Tuesday, April 23, 2024

Erick Erickson: Why Does Kasich Sound Like Rachel Maddow on Gay Marriage Dissenters?

Ohio Gov. John Kasich (photo credit: Michael Vadon via Flickr, CC BY-SA 2.0)
Ohio Gov. John Kasich (photo credit: Michael Vadon via Flickr, CC BY-SA 2.0)

Erick Erickson has also noticed John Kasich’s remarkably arrogant dismissal of the Christian florists, bakers, and photographers who do not put their talents in the service of a gay weddings and who are losing their livelihoods and pensions as a direct result of government fines, penalties and other coercions:

This week, presidential candidate and Governor of Ohio John Kasich answered with this cynical retort to the question of whether bakers, photographers, and florists with religious objections to same-sex marriage should have their religious liberty trampled upon by the government:

I think frankly, our churches should not be forced to do anything that’s not consistent with them. But if you’re a cupcake maker and somebody wants a cupcake, make them a cupcake. Let’s not have a big lawsuit or argument over all this stuff — move on. The next thing, you know, they might be saying, if you’re divorced you shouldn’t get a cupcake.

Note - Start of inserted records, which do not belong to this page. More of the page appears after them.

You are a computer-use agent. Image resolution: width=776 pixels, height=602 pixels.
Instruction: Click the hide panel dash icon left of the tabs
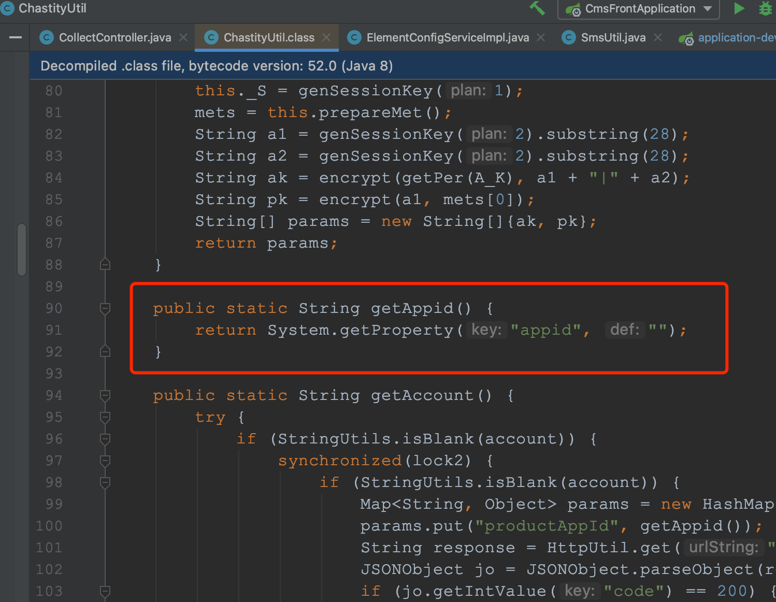coord(16,37)
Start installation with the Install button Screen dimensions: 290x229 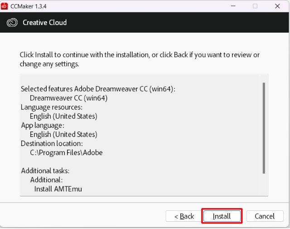point(222,216)
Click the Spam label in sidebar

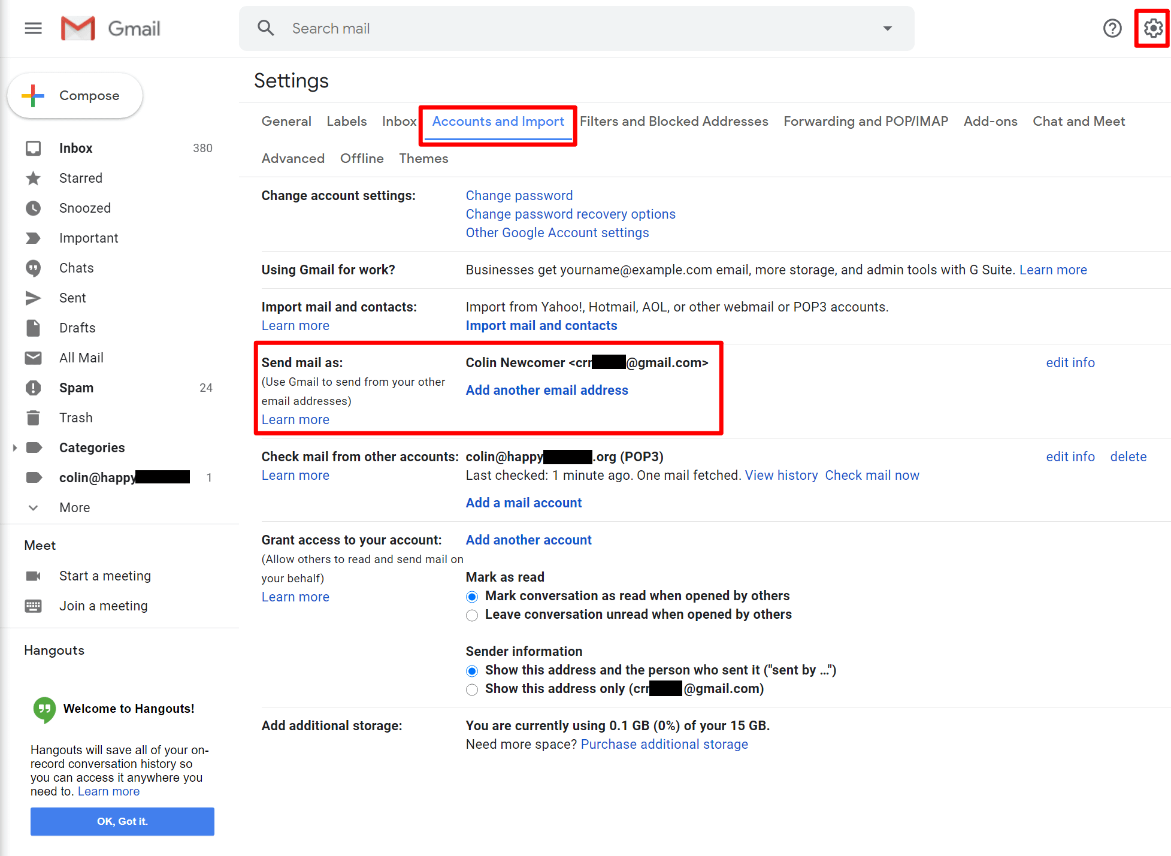[74, 388]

MSNBC’s Rachel Maddow could have given an answer like that.

Kasich’s comments are all the more baffling considering that he identifies himself as a Christian. He pleads empathy on the trail for the downtrodden and dispossessed. But on this, Governor Kasich forsakes his Christian brothers and sisters at a time when every sector of culture is colluding against them.

All of these people would be and were happy to bake cupcakes or design beautiful bouquets or take portraits for gay people. They were unwilling to act to promote the idea that a same-sex couple is a marriage, contrary to their deeply held religious views.

That’s the real actual reality on the ground: do you side with the government in punishing these people and blame them for losing their own businesses? That’s what the Left does. Or do you have the courage to stand with them and defend their right to use their creative talents as they see fit.

A gay wedding is a choice. Refusing to serve one is not refusing to serve a kind of person.

What is speculative is the idea that somehow if we let people keep their livelihoods, a mass movement of bakers for shaming divorcees is somehow going to develop. That’s your fantasy, Gov. Kasich. The reality is what you are choosing to ignore and to ridicule: the government is redefining traditional Christian understandings of marriage as the equivalent of racism, and the Left is marshaling the long arm of the law to enforce these strange new progressive moralities. And you are okay with that, aren’t you?

Maggie Gallagher is a senior fellow at the American Principles Project.